La suite de l’affaire nous réserve des surprises gênantes et nous explique, en vérité, les véritables dessous du mode de la surfacturation. En effet, ce n’est pas la facture du fabricant que le milliardaire Issad  Rebrab fait prévaloir auprès de la banque basée à Alger, des services des Douanes et des services du Fisc algériens ou de la comptabilité de son groupe. Mais c’est celle dont le montant est 10 fois supérieurs au prix initial de cette machine. D’ailleurs, il se fait délivrer cette société par une société intermédiaire.
Les devises transférées à l’étranger pour les besoins de cette importation d’importation ont provoqué un préjudice au Trésor Public étant donné que certaines de ces sommes qui ont quitté l’Algérie vont atterrir dans les caisses d’une entreprise étrangère et qu’elle ne déclarera qu’au fisc du pays où cette société est enregistrée. Et cette opération est totalement gagnante pour Issad Rebrab surtout si ce dernier détient des participations dans cette société sud-coréenne auprès de laquelle il avait importé ses machines en Algérie.
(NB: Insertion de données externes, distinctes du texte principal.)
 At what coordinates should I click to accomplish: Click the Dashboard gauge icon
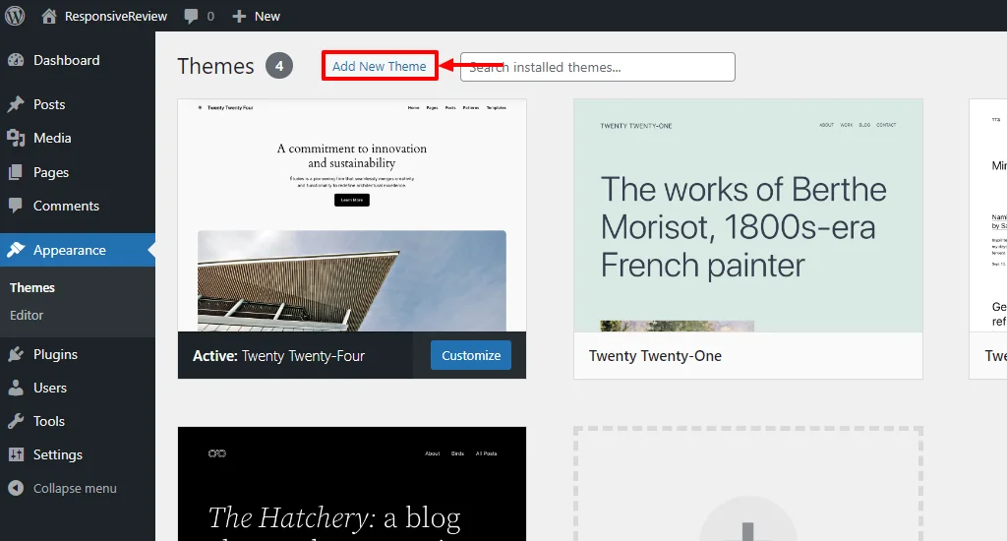(x=16, y=60)
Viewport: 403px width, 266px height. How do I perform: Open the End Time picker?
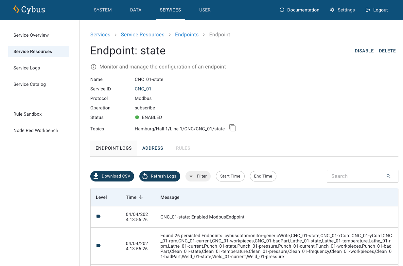click(x=263, y=176)
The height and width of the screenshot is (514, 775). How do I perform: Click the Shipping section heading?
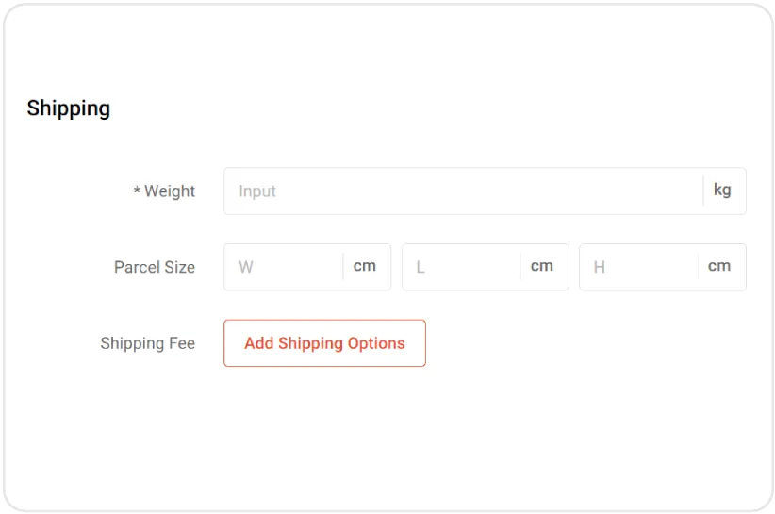(x=68, y=108)
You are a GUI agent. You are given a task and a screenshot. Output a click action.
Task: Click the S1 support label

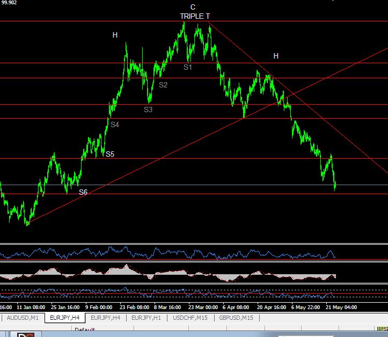[x=188, y=67]

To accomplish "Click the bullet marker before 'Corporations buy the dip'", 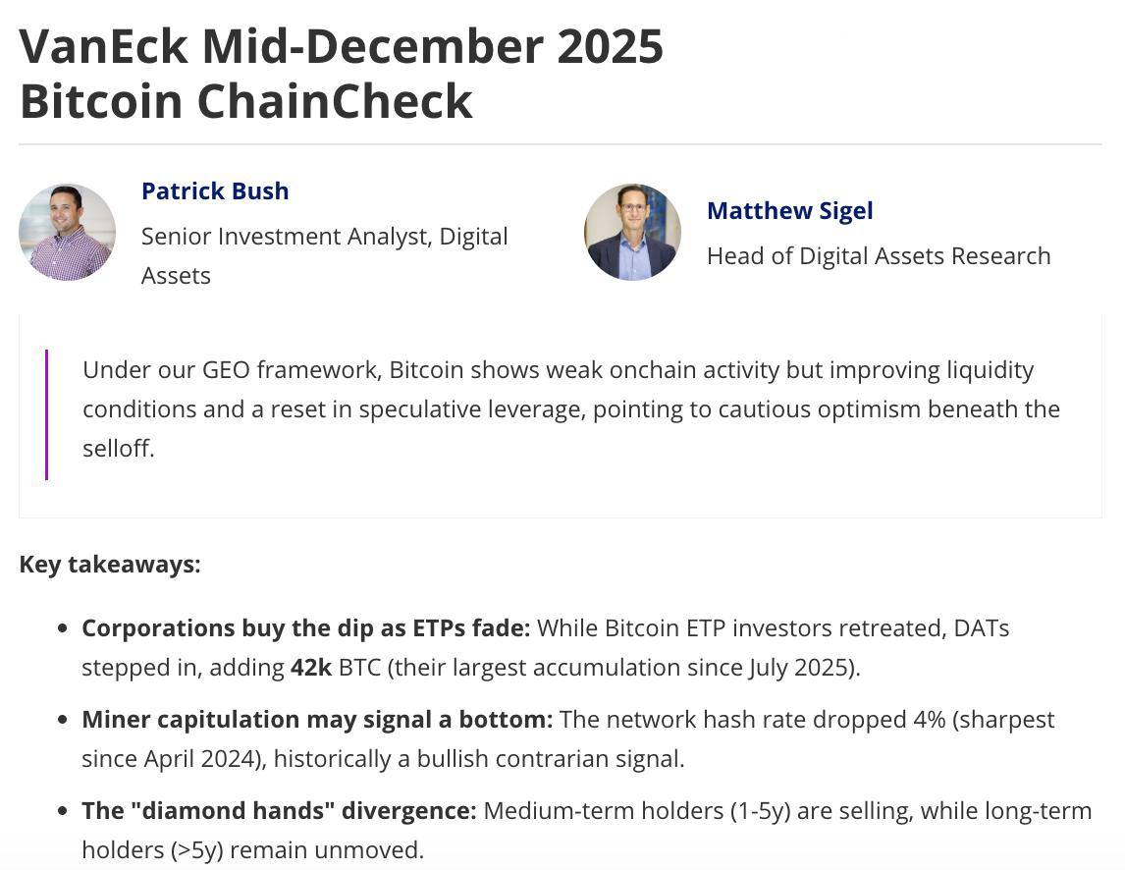I will (64, 628).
Nous sommes donc face à un véritable cas d’école que les autorités algériennes doivent traiter en toute urgence pour en finir avec ce fléau de la surfacturation des importations algériennes surtout que les importateurs algériens recourent  à des sociétés d’exportation dans lesquelles ils détiennent eux-mêmes des actifs ou des participations. Et ces sociétés exportent seulement ce que ces importateurs algériens importent… et au prix fort !
C’est le subterfuge très simple qui a permis à tous les « opérateurs économiques »  algériens de se faire des comptes garnis en devises transférées « très légalement » parce que dans la loi algérienne rien n’interdit à un opérateur algérien d’être…son propre client à l’étranger. Ou du moins les services des douanes ne font pas sérieusement leur travail pour vérifier ces situations opaques et douteuses.  Si aucune mesure légale ne vient réglementer ces transactions entre l’opérateur algérien et sa propre société située à l’étranger, ou une société détenue par des prêtes-noms qui travaillent directement ou indirectement avec l’importateur algérien, absolument rien n’arrêtera l’hémorragie en devises dont souffrent cruellement notre pays.
Naturellement, il ne sert à rien d’incarcérer des hommes d’affaires pour trouver des solutions  à ce problème. Il est nettement plus utile de revoir la législation algérienne, de moderniser nos banques et nos services des douanes. Il est, surtout, urgent de revoir notre politique monétaire qui incite tous les opérateurs économiques à recourir à la surfacturation pour gagner de précieuses devises qu’ils ne peuvent justifier ou obtenir en Algérie.